If you perform feature selection on all of the data and then cross-validate, then the test data in each fold of the cross-validation procedure was also used to choose the features and this is what biases the performance analysis.
Consider this example. We generate some target data by flipping a coin 10 times and recording whether it comes down as heads or tails. Next, we generate 20 features by flipping the coin 10 times for each feature and write down what we get. We then perform feature selection by picking the feature that matches the target data as closely as possible and use that as our prediction. If we then cross-validate, we will get an expected error rate slightly lower than 0.5. This is because we have chosen the feature on the basis of a correlation over both the training set and the test set in every fold of the cross-validation procedure. However, the true error rate is going to be 0.5 as the target data is simply random. If you perform feature selection independently within each fold of the cross-validation, the expected value of the error rate is 0.5 (which is correct).
The key idea is that cross-validation is a way of estimating the generalization performance of a process for building a model, so you need to repeat the whole process in each fold. Otherwise, you will end up with a biased estimate, or an under-estimate of the variance of the estimate (or both).
HTH
Here is some MATLAB code that performs a Monte-Carlo simulation of this setup, with 56 features and 259 cases, to match your example, the output it gives is:
Biased estimator: erate = 0.429210 (0.397683 - 0.451737)
Unbiased estimator: erate = 0.499689 (0.397683 - 0.590734)

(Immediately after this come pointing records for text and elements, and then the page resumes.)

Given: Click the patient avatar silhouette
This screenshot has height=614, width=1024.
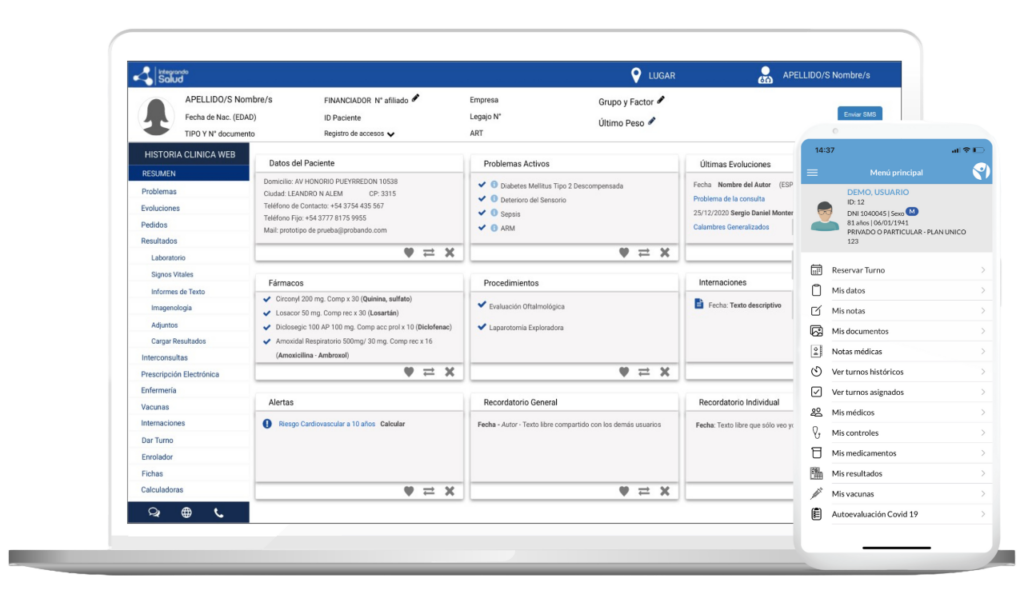Looking at the screenshot, I should [x=155, y=116].
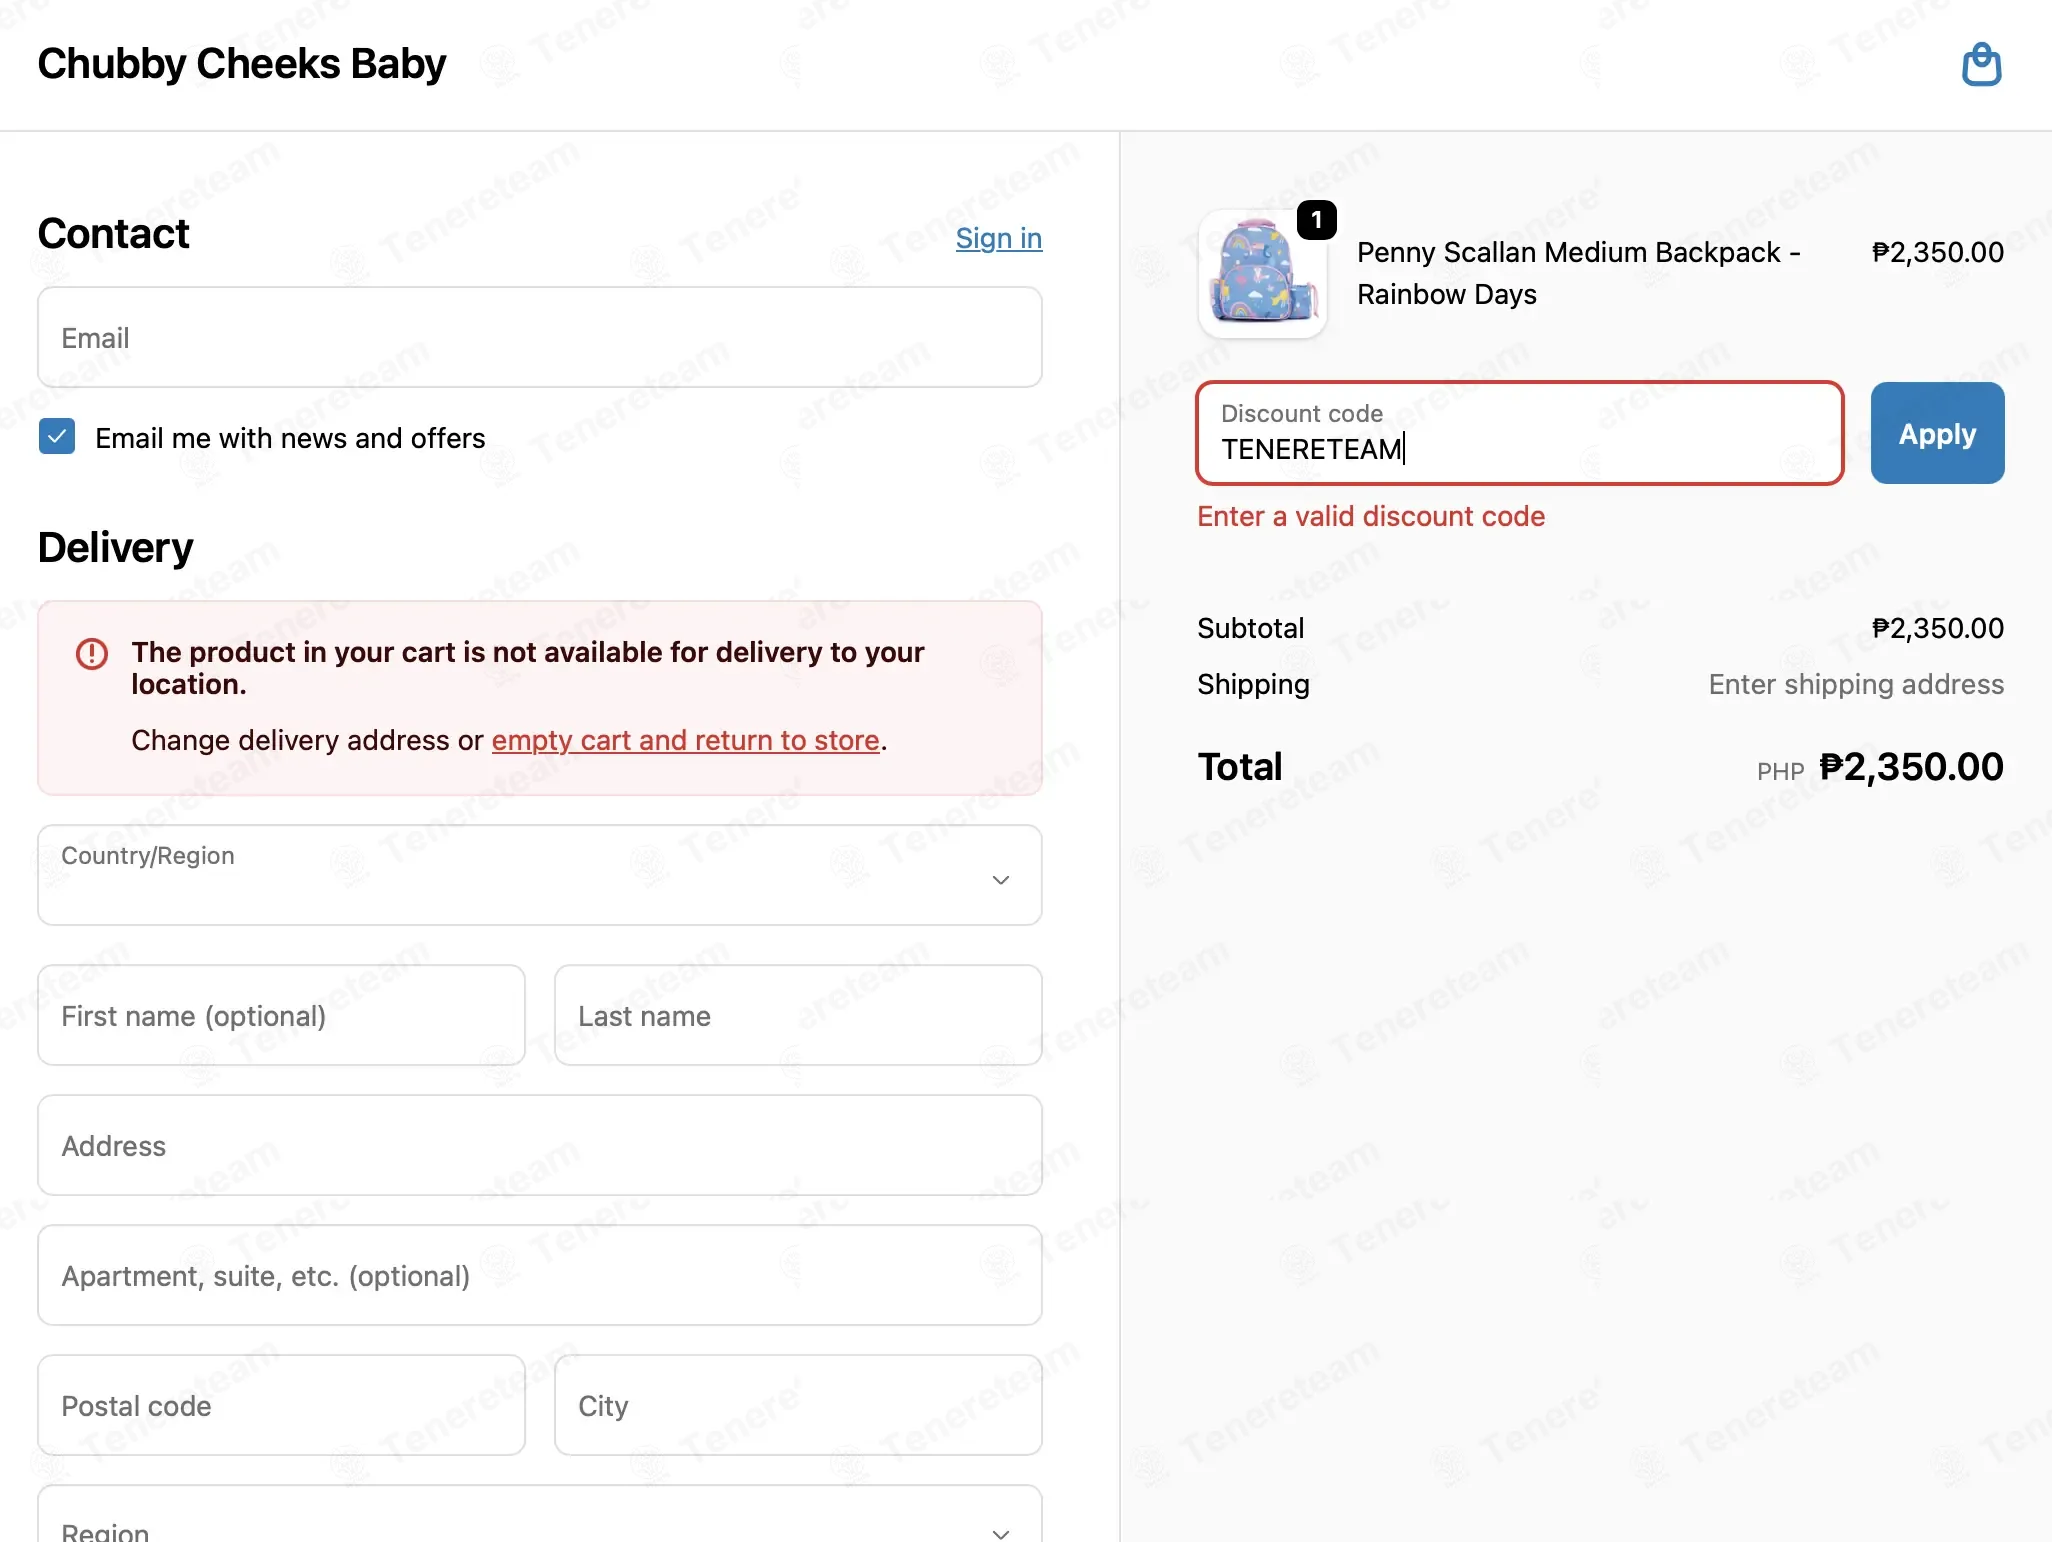This screenshot has height=1542, width=2052.
Task: Expand the Country/Region dropdown
Action: click(540, 875)
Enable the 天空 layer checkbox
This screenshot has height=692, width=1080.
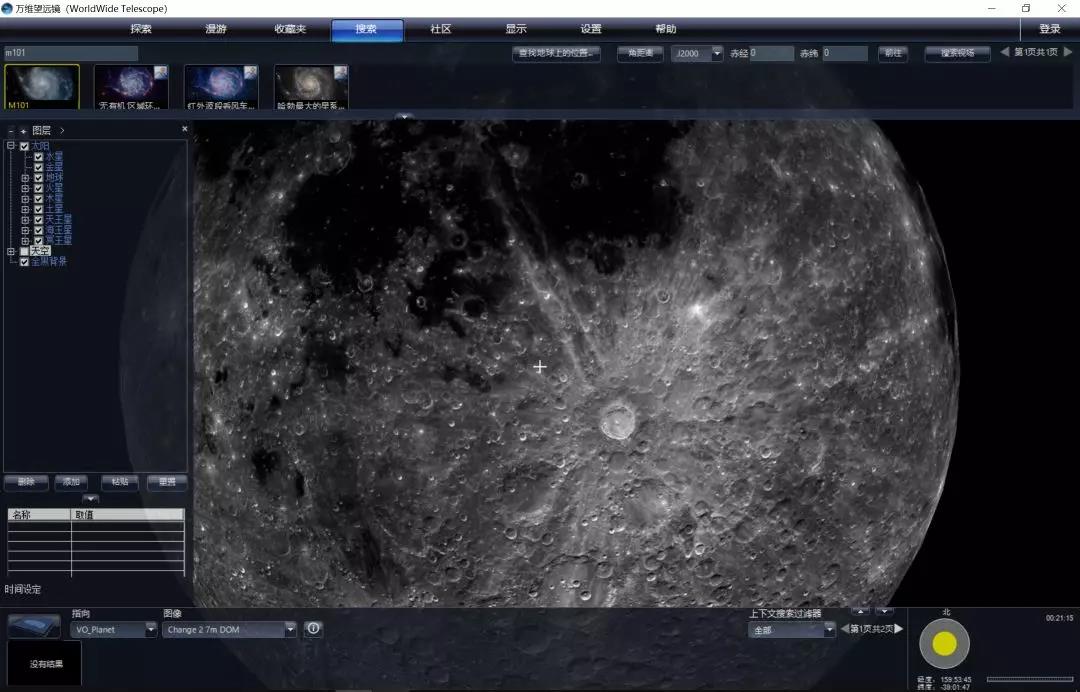(24, 251)
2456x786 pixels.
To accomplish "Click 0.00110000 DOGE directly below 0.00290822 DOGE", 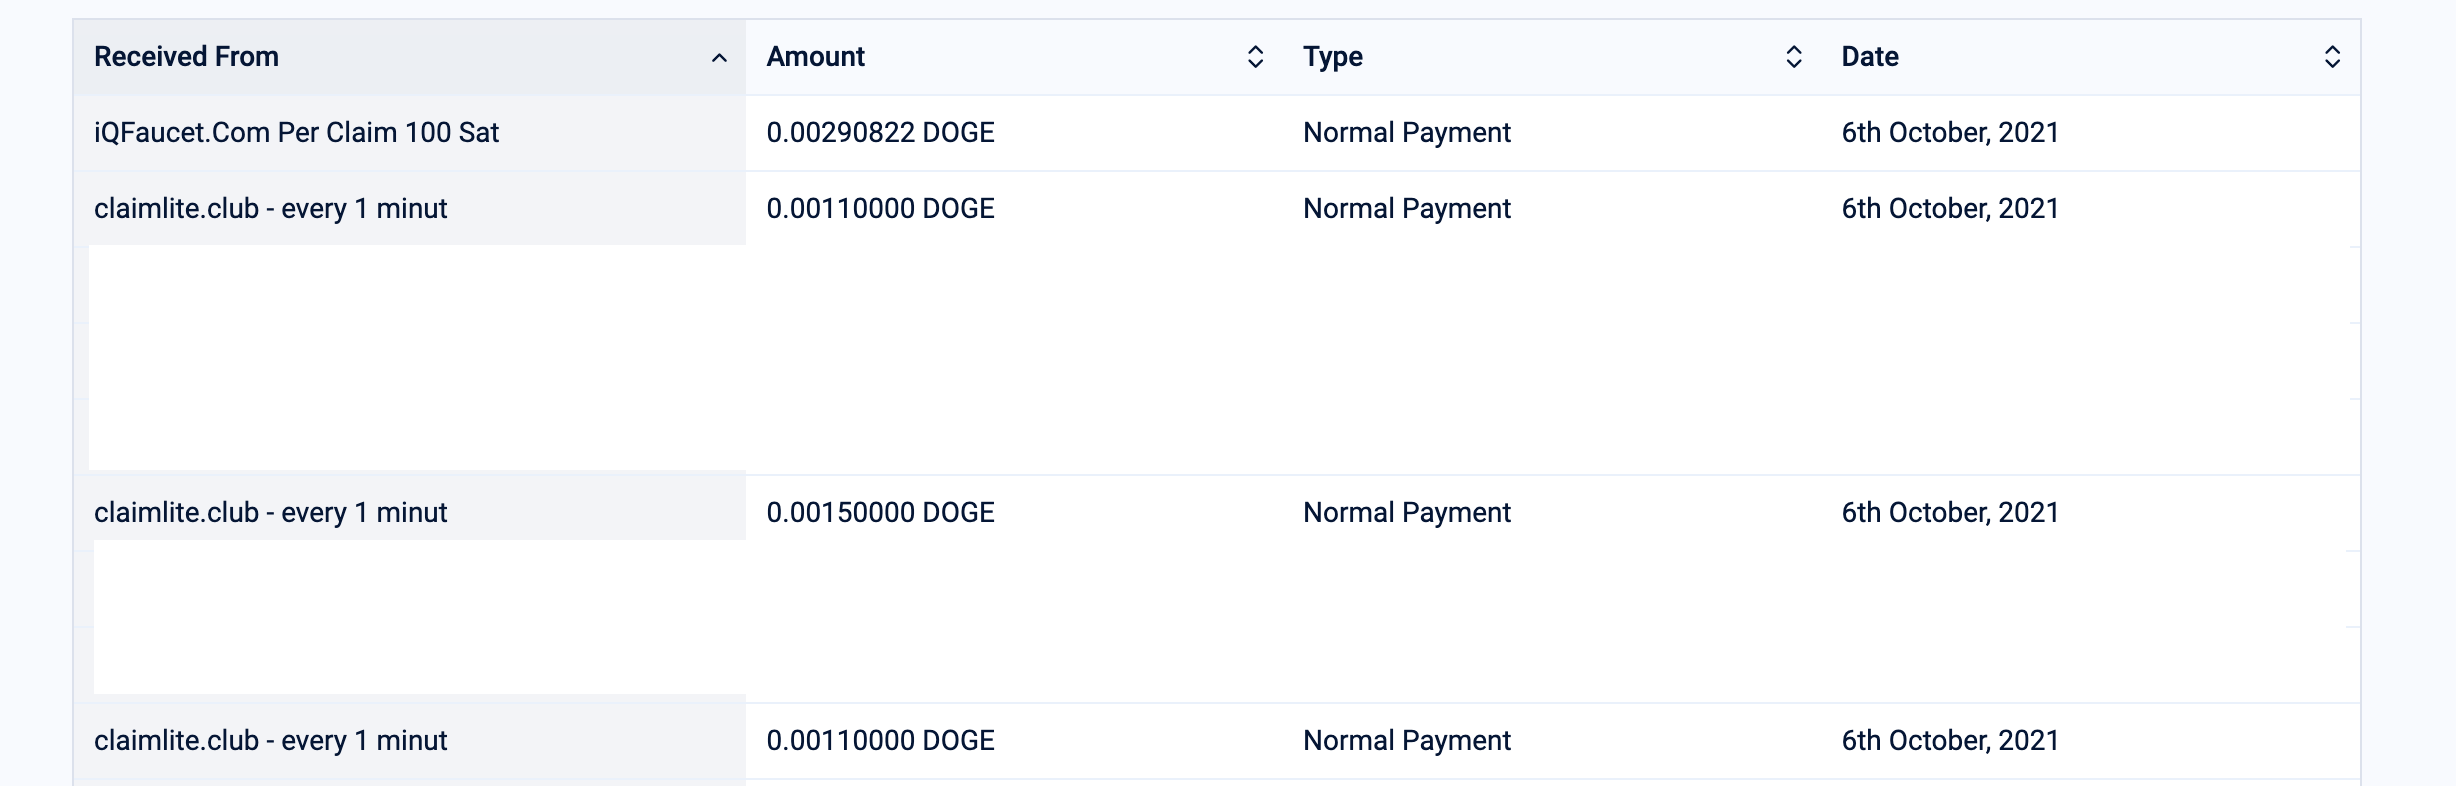I will [x=880, y=209].
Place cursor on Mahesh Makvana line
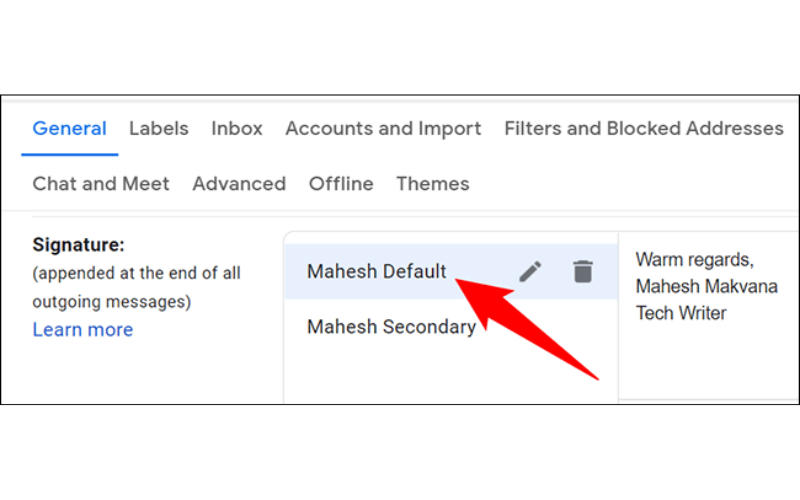This screenshot has height=500, width=800. [707, 286]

The biased estimator is the one where feature selection is performed prior to cross-validation, the unbiased estimator is the one where feature selection is performed independently in each fold of the cross-validation. This suggests that the bias can be quite severe in this case, depending on the nature of the learning task.
NF = 56;
NC = 259;
NFOLD = 10;
NMC = 1e+4;
% perform Monte-Carlo simulation of biased estimator
erate = zeros(NMC,1);
for i=1:NMC
y = randn(NC,1) >= 0;
x = randn(NC,NF) >= 0;
% perform feature selection
err = mean(repmat(y,1,NF) ~= x);
[err,idx] = min(err);
% perform cross-validation
partition = mod(1:NC, NFOLD)+1;
y_xval = zeros(size(y));
for j=1:NFOLD
y_xval(partition==j) = x(partition==j,idx(1));
end
erate(i) = mean(y_xval ~= y);
plot(erate);
drawnow;
end
erate = sort(erate);
fprintf(1, ' Biased estimator: erate = %f (%f - %f)\n', mean(erate), erate(ceil(0.025*end)), erate(floor(0.975*end)));
% perform Monte-Carlo simulation of unbiased estimator
erate = zeros(NMC,1);
for i=1:NMC
y = randn(NC,1) >= 0;
x = randn(NC,NF) >= 0;
% perform cross-validation
partition = mod(1:NC, NFOLD)+1;
y_xval = zeros(size(y));
for j=1:NFOLD
% perform feature selection
err = mean(repmat(y(partition~=j),1,NF) ~= x(partition~=j,:));
[err,idx] = min(err);
y_xval(partition==j) = x(partition==j,idx(1));
end
erate(i) = mean(y_xval ~= y);
plot(erate);
drawnow;
end
erate = sort(erate);
fprintf(1, 'Unbiased estimator: erate = %f (%f - %f)\n', mean(erate), erate(ceil(0.025*end)), erate(floor(0.975*end)));
Best Answer
To answer your main question, it would be optimal and more appropiate to scale within the CV. But it will probably not matter much and might not be important in practice at all if your classifier rescales the data, which most do (at least in R).
However, selecting feature before cross validating is a BIG NO and will lead to overfitting, since you will select them based on how they perform on the whole data set. The log-transformation is ok to perform outside, since the transformation does not depend on the actual data (more on the type of data) and is not something you would not do if you had only 90% of the data instead of 100% and is not tweaked according to the data.
To also answer your comment, obviously whether it will result in overfitting will depend on your manner of feature selection. If you choose them by chance (why would you do that?) or because of a priori theoretical considerations (other literature) it won't matter. But if it depends on your data set it will. Elements of Statistical Learnings has a good explanation. You can freely and legally download a .pdf here http://www-stat.stanford.edu/~tibs/ElemStatLearn/
The point concerning you is in section 7.10.2 on page 245 of the fifth printing. It is titled "The Wrong and Right Ways to do Cross-validation".